ENTRIES PROVIDED
(begin)

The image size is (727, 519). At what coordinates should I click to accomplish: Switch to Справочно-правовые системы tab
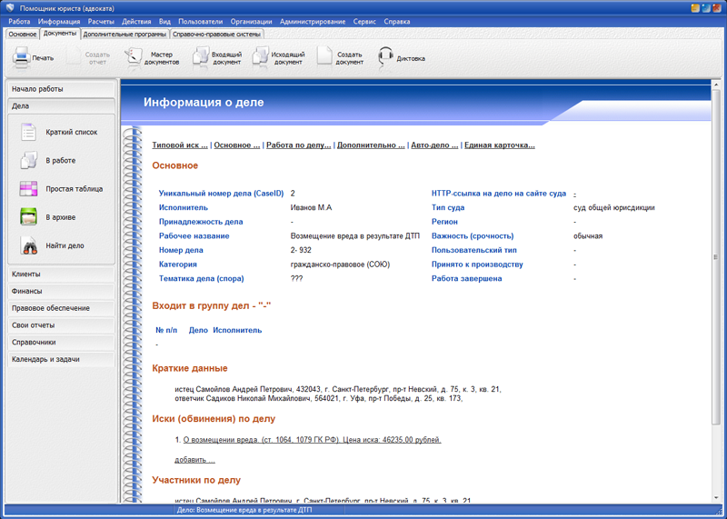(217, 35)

(end)
(begin)

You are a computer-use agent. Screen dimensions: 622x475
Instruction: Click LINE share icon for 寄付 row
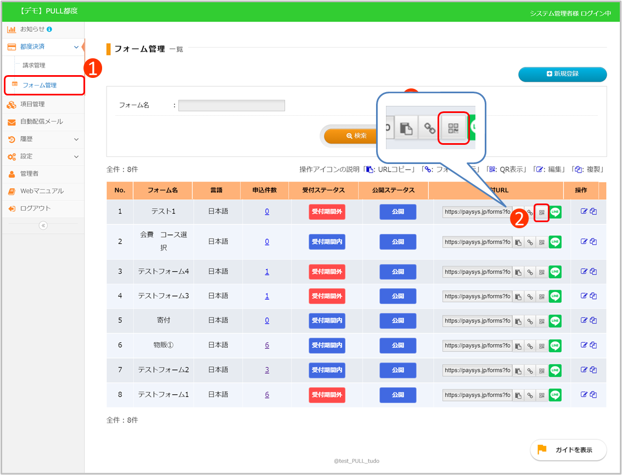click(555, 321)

(end)

GIVEN PROBLEM
Swap "share icon" for "share button" in the lines starting with the one that contains "You are a computer-use" and going on through the one that contains "click(555, 321)", changing nothing else. Give back only those lines, with the pictures left out.

REPLY TO THE TASK
You are a computer-use agent. Screen dimensions: 622x475
Instruction: Click LINE share button for 寄付 row
click(555, 321)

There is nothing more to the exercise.